- Born: April 13, 1984 (age 42) Virginia, U.S.
- Disappeared: December 3, 1989 Lorton, Virginia, US
- Status: Missing for 36 years, 6 months and 12 days
- Parents: Michael Brannen (father); Tammy Brannen (mother);

= Kidnapping of Melissa Brannen =

1989 missing person case

The kidnapping of Melissa Brannen occurred on December 3, 1989, at the Woodside Apartments in Lorton, Virginia, United States. The five-year-old daughter of Michael and Tammy Brannen, she was raised by her single mother who lived in the complex. She disappeared while attending a party held at the complex for its residents. Caleb Daniel Hughes, a handyman for the complex, was convicted of abduction with the intent to defile and sentenced to 50 years in prison. Her body has never been found, she has never been proven to be dead, and murder charges have never been filed. The case is considered an unsolved homicide by local police.

==Disappearance==
On December 3, 1989, a Christmas party, with approximately 100 guests, was taking place at the apartment complex where Tammy Brannen lived with her daughter Melissa. As they were leaving the party, Melissa headed back in to get some potato chips and never came back. When she was not found, foul play was suspected. A search began almost immediately, with over 300 volunteers participating.

==Investigation==
Groundskeeper Caleb Hughes became the prime suspect that very evening through witness accounts. Multiple women reported that Hughes made crude sexual propositions to them during the party, and others reported that Hughes had given unusual levels of attention towards the children at the party including Melissa. Police visited his apartment during the night, where Hughes's wife cooperated with police. The entire outfit of clothes Hughes was wearing at the time of the disappearance was found in the Hughes' washing machine, including his shoes (with the sides of the soles cut off, possibly to remove blood evidence), his belt and a sheath for a large knife. They had immediately been put there for washing by Hughes himself when he arrived home. Police seized them as evidence. Police also took the red Honda Civic sedan which Hughes owned, and examined the passenger's seat for fiber evidence. A polygraph examiner concluded that Hughes showed evidence of deception when questioned about his role in Melissa's disappearance.

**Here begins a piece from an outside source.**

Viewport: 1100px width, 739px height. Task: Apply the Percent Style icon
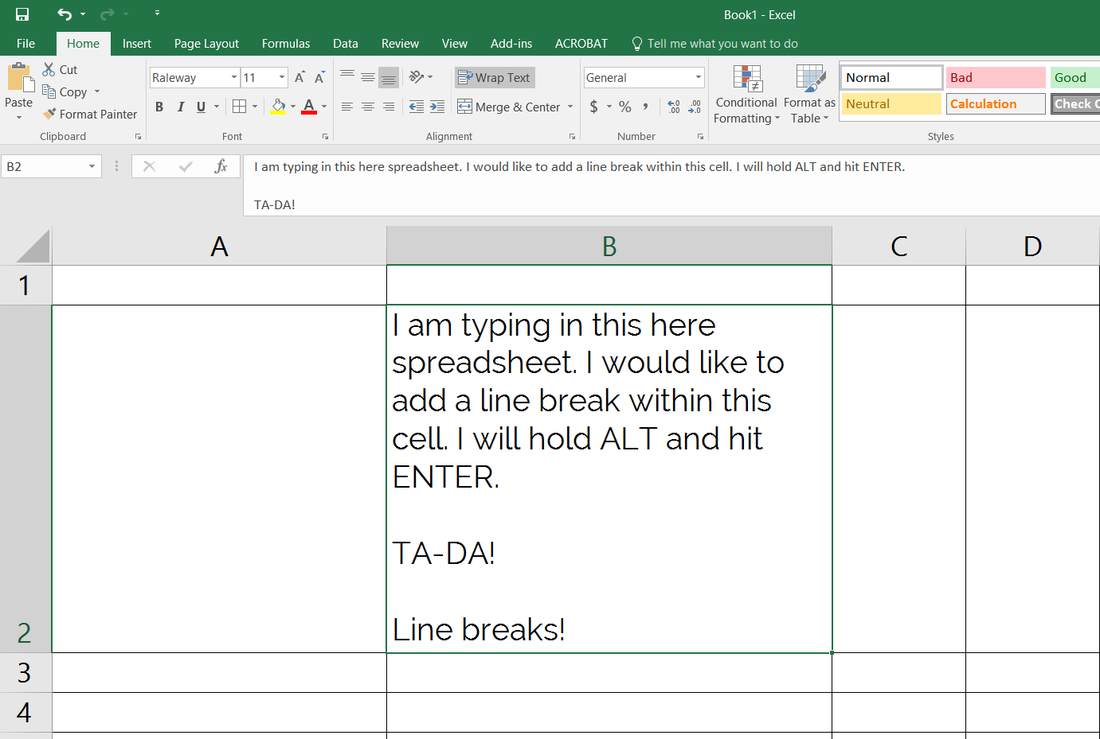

Hughes' wife Carol was key in the investigation. She reported his arrival home from work several hours later than usual and also that extra mileage was on his car's odometer. Her husband explained the mileage as resulting from a side trip he took to purchase a 6-pack of beer and then taking a longer route home. Hughes never explained why he had driven out of his usual way to come home. In any event, his story was improbable as he claimed to have gotten home around 12:30 AM—liquor stores in Virginia do not sell alcohol past midnight per state regulations.

Fibers were extracted from the front seat of the vehicle. The victim had been reported as wearing a Big Bird sweater that had been purchased from JCPenney. Investigators obtained an identical outfit, and its fibers were compared with those found on the seat of Hughes's car. A match was found between the sweater and the fibers in the car. Also found were some hairs from a rare rabbit fur coat, worn by Tammy at the party. This evidence pointed towards the probability the victim had been sitting in the passenger's seat at some point during the evening.

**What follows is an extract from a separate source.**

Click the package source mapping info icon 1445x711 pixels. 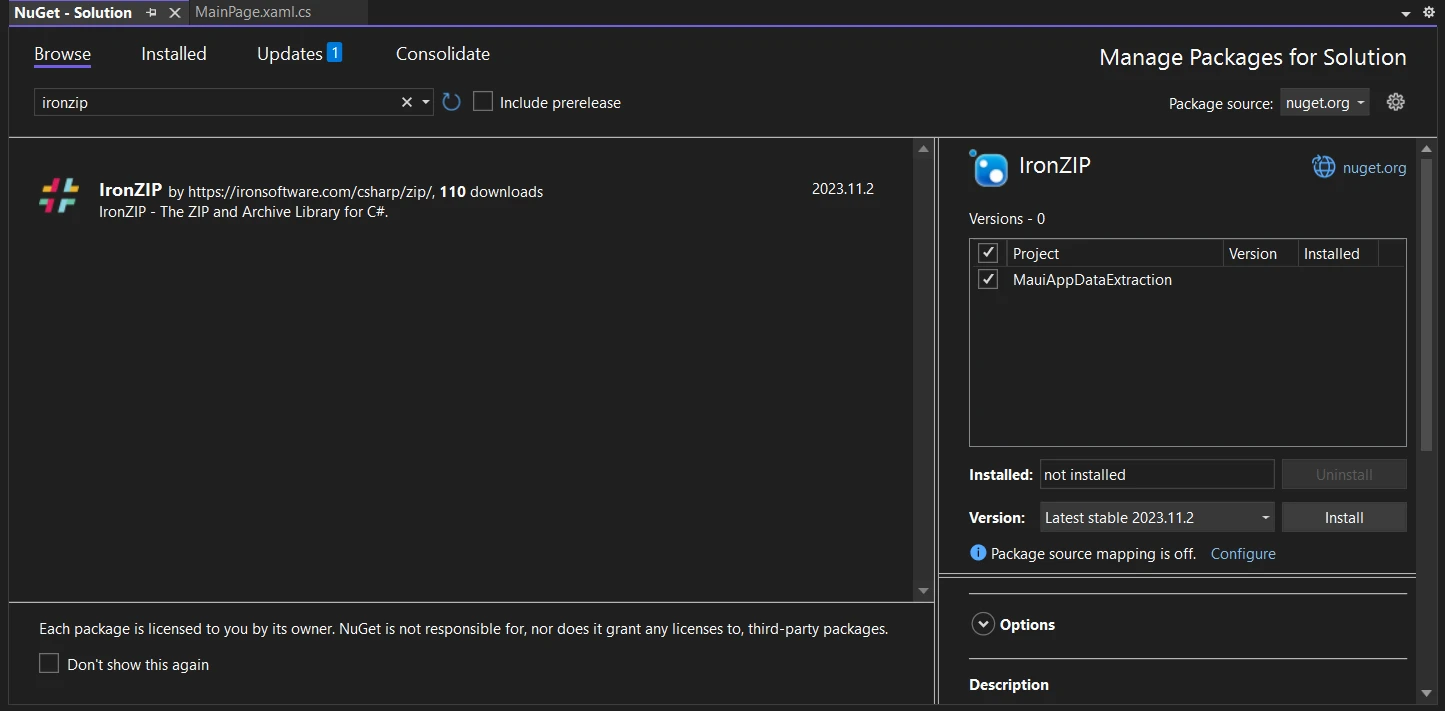pos(978,553)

Investigators were all but certain Hughes had killed Melissa. Although Virginia law did not require a body of the victim to file murder charges, the law does require prosecutors to identify the location of the murder. Lacking this evidence, Hughes was charged with kidnapping with intent to defile (i.e., kidnapping as a prelude to sexual assault). The fiber evidence was pivotal in establishing this charge, as prosecutors argued that there was no innocent reason to remove the girl's coat in the car and thus leave the dress fibers. Hughes was convicted of abduction with intent to defile on March 8, 1991, and sentenced to 50 years in prison.

Two men with no connection to the Brannen case attempted extortion via a $75,000 ransom demand. The men were arrested collecting the ransom.
They were sentenced to 7 years 8 months, and 3 years 10 months.

==Aftermath==
In 1995, a search of a lake was made after a power company worker found some red cloth in the lake. No evidence of a body was found.

About eight years after Brannen's disappearance, her mother remarried. Although she took on the surname of her new husband, Graybill, as her own, she retained the name Brannen in listings so that her daughter, if still alive, would be able to contact her. Graybill has raised four stepchildren with her new husband.

The story of her disappearance was told on The FBI Files in the eighth episode of the first season. It has also appeared on an episode of Forensic Files in the fifth episode of the fourth season, entitled "Innocence Lost".

Caleb Daniel Hughes was released from prison for good behavior on August 2, 2019, having served 29 years of his 50-year sentence. He was made to register as a sex offender after his release.

Caleb Hughes was rearrested on May 31, 2024, for "violating sex offender special instructions... [which] included not having contact with anyone under the age of 18." He was sent back to prison, with a new release date of 2039.